=== What is expected ===
The listing should be printed again without a single change.

=== Material for this task ===

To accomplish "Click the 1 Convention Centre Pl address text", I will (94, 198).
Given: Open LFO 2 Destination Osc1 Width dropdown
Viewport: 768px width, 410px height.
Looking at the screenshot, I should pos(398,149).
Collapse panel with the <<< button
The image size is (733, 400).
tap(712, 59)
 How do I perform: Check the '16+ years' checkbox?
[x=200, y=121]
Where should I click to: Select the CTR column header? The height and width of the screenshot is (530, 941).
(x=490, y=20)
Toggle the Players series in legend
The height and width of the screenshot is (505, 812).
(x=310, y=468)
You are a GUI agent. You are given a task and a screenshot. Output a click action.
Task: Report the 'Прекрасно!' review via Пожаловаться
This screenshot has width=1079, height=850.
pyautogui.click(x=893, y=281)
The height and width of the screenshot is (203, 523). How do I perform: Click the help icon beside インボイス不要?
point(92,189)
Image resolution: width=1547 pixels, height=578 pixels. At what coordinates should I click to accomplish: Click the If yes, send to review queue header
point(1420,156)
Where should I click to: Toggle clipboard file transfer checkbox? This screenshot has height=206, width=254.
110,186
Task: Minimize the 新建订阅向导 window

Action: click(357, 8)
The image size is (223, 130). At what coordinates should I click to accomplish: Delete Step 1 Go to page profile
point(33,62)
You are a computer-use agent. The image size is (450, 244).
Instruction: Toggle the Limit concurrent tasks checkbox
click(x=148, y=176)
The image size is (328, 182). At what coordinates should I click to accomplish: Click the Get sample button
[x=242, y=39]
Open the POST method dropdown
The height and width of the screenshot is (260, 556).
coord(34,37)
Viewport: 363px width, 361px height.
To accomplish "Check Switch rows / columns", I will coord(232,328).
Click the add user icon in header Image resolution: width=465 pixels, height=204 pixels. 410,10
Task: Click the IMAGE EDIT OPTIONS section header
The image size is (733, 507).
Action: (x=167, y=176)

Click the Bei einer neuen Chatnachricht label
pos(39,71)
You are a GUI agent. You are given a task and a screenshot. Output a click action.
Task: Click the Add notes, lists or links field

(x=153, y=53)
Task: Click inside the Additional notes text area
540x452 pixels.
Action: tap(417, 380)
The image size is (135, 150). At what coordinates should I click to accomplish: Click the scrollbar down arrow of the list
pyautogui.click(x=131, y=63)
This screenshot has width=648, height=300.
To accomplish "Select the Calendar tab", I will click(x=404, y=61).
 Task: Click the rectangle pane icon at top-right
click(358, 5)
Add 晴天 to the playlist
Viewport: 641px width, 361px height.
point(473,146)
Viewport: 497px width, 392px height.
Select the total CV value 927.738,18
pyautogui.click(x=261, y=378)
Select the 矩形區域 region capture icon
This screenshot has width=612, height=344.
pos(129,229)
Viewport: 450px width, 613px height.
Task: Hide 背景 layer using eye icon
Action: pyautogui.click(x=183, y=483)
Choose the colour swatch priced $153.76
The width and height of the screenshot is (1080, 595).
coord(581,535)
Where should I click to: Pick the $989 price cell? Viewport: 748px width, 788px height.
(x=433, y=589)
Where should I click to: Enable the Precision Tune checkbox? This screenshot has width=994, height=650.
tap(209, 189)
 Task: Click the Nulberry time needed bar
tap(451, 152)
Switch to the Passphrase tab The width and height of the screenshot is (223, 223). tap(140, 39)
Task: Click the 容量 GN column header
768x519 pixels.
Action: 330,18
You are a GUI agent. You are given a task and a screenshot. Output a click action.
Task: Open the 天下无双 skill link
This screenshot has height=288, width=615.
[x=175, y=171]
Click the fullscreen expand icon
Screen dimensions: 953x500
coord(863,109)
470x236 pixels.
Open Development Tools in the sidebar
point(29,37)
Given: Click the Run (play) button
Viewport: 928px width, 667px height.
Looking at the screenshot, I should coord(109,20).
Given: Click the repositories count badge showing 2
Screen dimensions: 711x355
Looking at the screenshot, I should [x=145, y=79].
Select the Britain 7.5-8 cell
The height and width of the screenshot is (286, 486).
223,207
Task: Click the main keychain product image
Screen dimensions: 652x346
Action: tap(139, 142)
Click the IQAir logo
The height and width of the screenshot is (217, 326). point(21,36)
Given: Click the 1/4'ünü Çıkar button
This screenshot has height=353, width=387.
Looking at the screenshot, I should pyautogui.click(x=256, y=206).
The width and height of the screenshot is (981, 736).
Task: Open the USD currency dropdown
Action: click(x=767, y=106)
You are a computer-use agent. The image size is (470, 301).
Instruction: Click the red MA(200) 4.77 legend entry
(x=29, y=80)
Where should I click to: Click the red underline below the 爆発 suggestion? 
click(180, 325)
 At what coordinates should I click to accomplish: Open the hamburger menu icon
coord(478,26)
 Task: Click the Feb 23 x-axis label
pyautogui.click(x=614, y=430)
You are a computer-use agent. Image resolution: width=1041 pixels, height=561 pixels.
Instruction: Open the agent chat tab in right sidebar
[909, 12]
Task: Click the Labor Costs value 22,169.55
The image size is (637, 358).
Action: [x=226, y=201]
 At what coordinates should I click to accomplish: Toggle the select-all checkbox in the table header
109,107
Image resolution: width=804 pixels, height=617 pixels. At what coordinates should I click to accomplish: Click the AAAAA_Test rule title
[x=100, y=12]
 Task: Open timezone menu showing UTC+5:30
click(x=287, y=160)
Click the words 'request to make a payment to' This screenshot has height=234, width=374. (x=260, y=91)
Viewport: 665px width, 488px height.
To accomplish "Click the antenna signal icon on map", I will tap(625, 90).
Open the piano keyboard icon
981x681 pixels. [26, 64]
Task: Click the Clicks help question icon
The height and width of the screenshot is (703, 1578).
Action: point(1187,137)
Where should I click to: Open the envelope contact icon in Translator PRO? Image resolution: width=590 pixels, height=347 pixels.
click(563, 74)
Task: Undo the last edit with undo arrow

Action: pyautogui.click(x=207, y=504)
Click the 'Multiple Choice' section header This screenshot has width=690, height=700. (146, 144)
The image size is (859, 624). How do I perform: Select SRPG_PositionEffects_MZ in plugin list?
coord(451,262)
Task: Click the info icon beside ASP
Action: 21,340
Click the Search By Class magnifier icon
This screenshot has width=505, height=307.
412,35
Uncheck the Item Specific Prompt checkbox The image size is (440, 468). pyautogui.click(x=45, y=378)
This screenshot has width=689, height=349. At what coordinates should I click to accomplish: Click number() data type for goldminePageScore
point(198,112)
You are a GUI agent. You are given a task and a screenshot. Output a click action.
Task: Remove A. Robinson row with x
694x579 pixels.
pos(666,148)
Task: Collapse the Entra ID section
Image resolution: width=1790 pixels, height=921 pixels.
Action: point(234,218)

=== Result of this exercise ===
To accomplish "Click the 1 Convention Centre Pl address text", I will (94, 198).
Given: Open LFO 2 Destination Osc1 Width dropdown
Viewport: 768px width, 410px height.
Looking at the screenshot, I should pos(398,149).
Collapse panel with the <<< button
The image size is (733, 400).
tap(712, 59)
 How do I perform: Check the '16+ years' checkbox?
[x=200, y=121]
Where should I click to: Select the CTR column header? The height and width of the screenshot is (530, 941).
(x=490, y=20)
Toggle the Players series in legend
The height and width of the screenshot is (505, 812).
(x=310, y=468)
You are a GUI agent. You are given a task and a screenshot. Output a click action.
Task: Report the 'Прекрасно!' review via Пожаловаться
This screenshot has width=1079, height=850.
pyautogui.click(x=893, y=281)
The height and width of the screenshot is (203, 523). How do I perform: Click the help icon beside インボイス不要?
point(92,189)
Image resolution: width=1547 pixels, height=578 pixels. At what coordinates should I click to accomplish: Click the If yes, send to review queue header
point(1420,156)
Where should I click to: Toggle clipboard file transfer checkbox? This screenshot has height=206, width=254.
110,186
Task: Minimize the 新建订阅向导 window

Action: click(357, 8)
The image size is (223, 130). At what coordinates should I click to accomplish: Delete Step 1 Go to page profile
point(33,62)
You are a computer-use agent. The image size is (450, 244).
Instruction: Toggle the Limit concurrent tasks checkbox
click(x=148, y=176)
The image size is (328, 182). At what coordinates should I click to accomplish: Click the Get sample button
[x=242, y=39]
Open the POST method dropdown
The height and width of the screenshot is (260, 556).
coord(34,37)
Viewport: 363px width, 361px height.
To accomplish "Check Switch rows / columns", I will coord(232,328).
Click the add user icon in header Image resolution: width=465 pixels, height=204 pixels. 410,10
Task: Click the IMAGE EDIT OPTIONS section header
The image size is (733, 507).
Action: (x=167, y=176)

Click the Bei einer neuen Chatnachricht label
pos(39,71)
You are a GUI agent. You are given a task and a screenshot. Output a click action.
Task: Click the Add notes, lists or links field

(x=153, y=53)
Task: Click inside the Additional notes text area
540x452 pixels.
Action: tap(417, 380)
The image size is (135, 150). At what coordinates should I click to accomplish: Click the scrollbar down arrow of the list
pyautogui.click(x=131, y=63)
This screenshot has width=648, height=300.
To accomplish "Select the Calendar tab", I will click(x=404, y=61).
 Task: Click the rectangle pane icon at top-right
click(358, 5)
Add 晴天 to the playlist
Viewport: 641px width, 361px height.
point(473,146)
Viewport: 497px width, 392px height.
Select the total CV value 927.738,18
pyautogui.click(x=261, y=378)
Select the 矩形區域 region capture icon
This screenshot has width=612, height=344.
pos(129,229)
Viewport: 450px width, 613px height.
Task: Hide 背景 layer using eye icon
Action: pyautogui.click(x=183, y=483)
Choose the colour swatch priced $153.76
The width and height of the screenshot is (1080, 595).
coord(581,535)
Where should I click to: Pick the $989 price cell? Viewport: 748px width, 788px height.
(x=433, y=589)
Where should I click to: Enable the Precision Tune checkbox? This screenshot has width=994, height=650.
tap(209, 189)
 Task: Click the Nulberry time needed bar
tap(451, 152)
Switch to the Passphrase tab The width and height of the screenshot is (223, 223). tap(140, 39)
Task: Click the 容量 GN column header
768x519 pixels.
Action: 330,18
You are a GUI agent. You are given a task and a screenshot. Output a click action.
Task: Open the 天下无双 skill link
This screenshot has height=288, width=615.
[x=175, y=171]
Click the fullscreen expand icon
Screen dimensions: 953x500
coord(863,109)
470x236 pixels.
Open Development Tools in the sidebar
point(29,37)
Given: Click the Run (play) button
Viewport: 928px width, 667px height.
Looking at the screenshot, I should coord(109,20).
Given: Click the repositories count badge showing 2
Screen dimensions: 711x355
Looking at the screenshot, I should [x=145, y=79].
Select the Britain 7.5-8 cell
The height and width of the screenshot is (286, 486).
223,207
Task: Click the main keychain product image
Screen dimensions: 652x346
Action: tap(139, 142)
Click the IQAir logo
The height and width of the screenshot is (217, 326). point(21,36)
Given: Click the 1/4'ünü Çıkar button
This screenshot has height=353, width=387.
Looking at the screenshot, I should pyautogui.click(x=256, y=206).
The width and height of the screenshot is (981, 736).
Task: Open the USD currency dropdown
Action: click(x=767, y=106)
You are a computer-use agent. The image size is (470, 301).
Instruction: Click the red MA(200) 4.77 legend entry
(x=29, y=80)
Where should I click to: Click the red underline below the 爆発 suggestion? 
click(180, 325)
 At what coordinates should I click to accomplish: Open the hamburger menu icon
coord(478,26)
 Task: Click the Feb 23 x-axis label
pyautogui.click(x=614, y=430)
You are a computer-use agent. Image resolution: width=1041 pixels, height=561 pixels.
Instruction: Open the agent chat tab in right sidebar
[909, 12]
Task: Click the Labor Costs value 22,169.55
The image size is (637, 358).
Action: [x=226, y=201]
 At what coordinates should I click to accomplish: Toggle the select-all checkbox in the table header
109,107
Image resolution: width=804 pixels, height=617 pixels. At what coordinates should I click to accomplish: Click the AAAAA_Test rule title
[x=100, y=12]
 Task: Open timezone menu showing UTC+5:30
click(x=287, y=160)
Click the words 'request to make a payment to' This screenshot has height=234, width=374. (x=260, y=91)
Viewport: 665px width, 488px height.
To accomplish "Click the antenna signal icon on map", I will tap(625, 90).
Open the piano keyboard icon
981x681 pixels. [26, 64]
Task: Click the Clicks help question icon
The height and width of the screenshot is (703, 1578).
Action: point(1187,137)
Where should I click to: Open the envelope contact icon in Translator PRO? Image resolution: width=590 pixels, height=347 pixels.
click(563, 74)
Task: Undo the last edit with undo arrow

Action: pyautogui.click(x=207, y=504)
Click the 'Multiple Choice' section header This screenshot has width=690, height=700. (146, 144)
The image size is (859, 624). How do I perform: Select SRPG_PositionEffects_MZ in plugin list?
coord(451,262)
Task: Click the info icon beside ASP
Action: 21,340
Click the Search By Class magnifier icon
This screenshot has width=505, height=307.
412,35
Uncheck the Item Specific Prompt checkbox The image size is (440, 468). pyautogui.click(x=45, y=378)
This screenshot has width=689, height=349. At what coordinates should I click to accomplish: Click number() data type for goldminePageScore
point(198,112)
You are a GUI agent. You are given a task and a screenshot. Output a click action.
Task: Remove A. Robinson row with x
694x579 pixels.
pos(666,148)
Task: Collapse the Entra ID section
Image resolution: width=1790 pixels, height=921 pixels.
Action: point(234,218)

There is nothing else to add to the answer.